Nun arbeite ich in einer Agentur in Bünde. Ich verdiene hier 30.000 EUR als Typo3 Entwickler. Immer noch nicht sehr gut, aber der Markt gibt irgendwie nichts her. Ich habe mich bei größeren Agenturen beworben. Wollte 38.000 als Webentwickler, man hat mir dann Stellen für Teilweise 24.000 angeboten.

Ich finde dein Job ist okay. Sammle Berufserfahrung und dann kommt auch mehr.
 

port29

deus.Server
Hallo tsluga,

was du da schilderst, habe ich in meinem Berufsleben immer wieder erlebt. Du bist ein professioneller Webentwickler. Da hast du ein generelles Problem, zum einen stehen dir diese ganzen "Data Becker - Ich klicke mir innerhalb von 10 Min. meine Homepage zusammen" Programme und zum anderen die Video Tutorials (ala Video2Brain). Auch gibt es noch Schüler und Programmieranfänger, die einen deutlich niedrigeren Kurs verlangen, als ein professioneller.

Ich sags mal so, ich bin im großen und ganzem mit allem zufrieden. Wenn ich aber etwas mache, was mir Spaß macht (z.B. zu unterrichten oder KI Software zu entwickeln), dann arbeite ich stets nach dem TVöD für den Vater Staat. Das hat dann auch nichts mehr mit einem Fairen Gehalt zutun.
 

tsluga

Grünschnabel
Ja, das ist das typische Problem.

Ich entwickle in

- (X)HTML
- CSS
- Flash / AS
- JS / Ajax / JQuery
- PHP
- SQL ( MySQL )
- Typo3 ( TS etc ).

Erfahrung etc ist vorhanden.

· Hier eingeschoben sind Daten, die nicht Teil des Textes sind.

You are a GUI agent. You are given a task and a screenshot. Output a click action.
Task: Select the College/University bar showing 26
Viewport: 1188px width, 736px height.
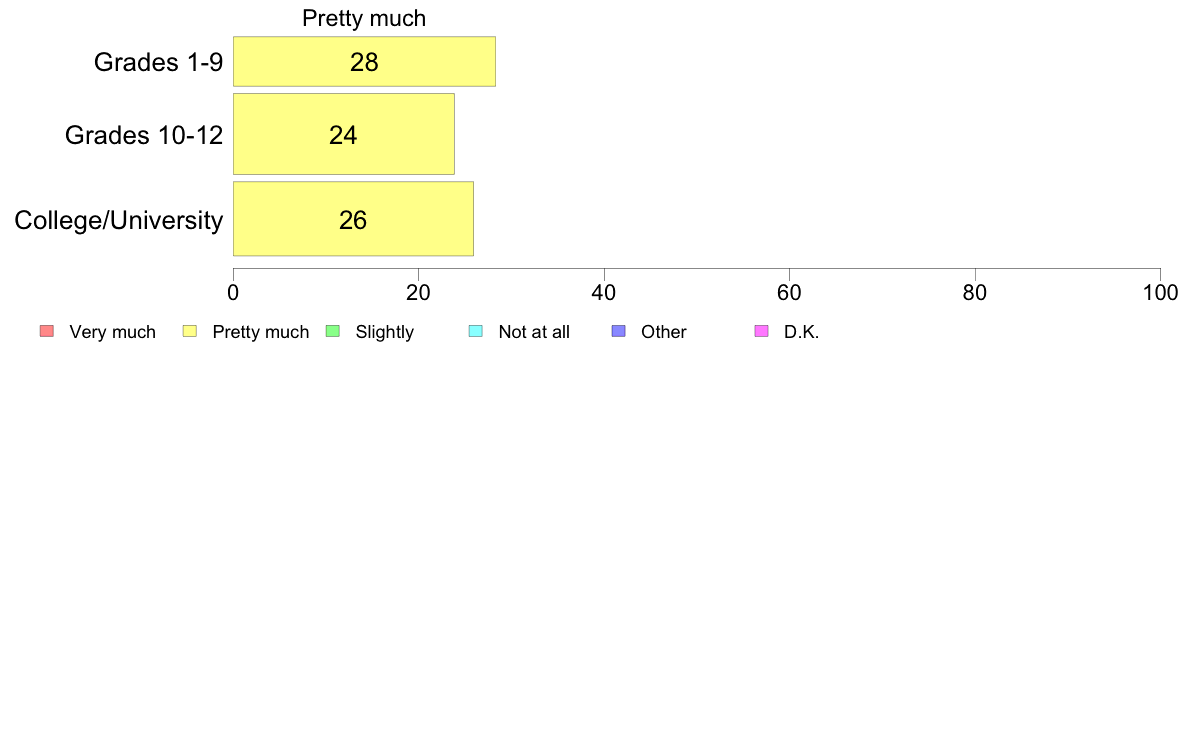(x=353, y=219)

Bei mir war es bei meinem jetzigen Job so. Ich wollte den 800 EUR Job los werden und habe mich umgeschaut. Irgendwie ist es bei Agentur immer das gleiche :

- EInmal 800 EUR und dann Aufstockung auf ein marktübliches Gehalt . Nach ca. 5 Monaten gab es nicht einmal einen Euro mehr
- Beworben bei einer 20 Mann Agentur. Man wollte mir 1.200 Brutto zahlen für eine 40 Std / Woche. Dann Aufstockung ( ja ja schon klar )

Der Job ist interessant und es gibt auch große Projekte. Meine jetzige Firma hat mit einem Studenten gearbeitet. Er wollte 7.5 EUR die Stunde. Man wollte mir dann das gleiche Zahlen. Ich habe abgelehnt. Anschließend haben wir uns auf 15 geeinigt.

Ich wurde also mit abgeschlossenen Studium + vorheriger Ausbilung + Berufserfahrung so eingestuft, wie ein Studient im 2 Semester.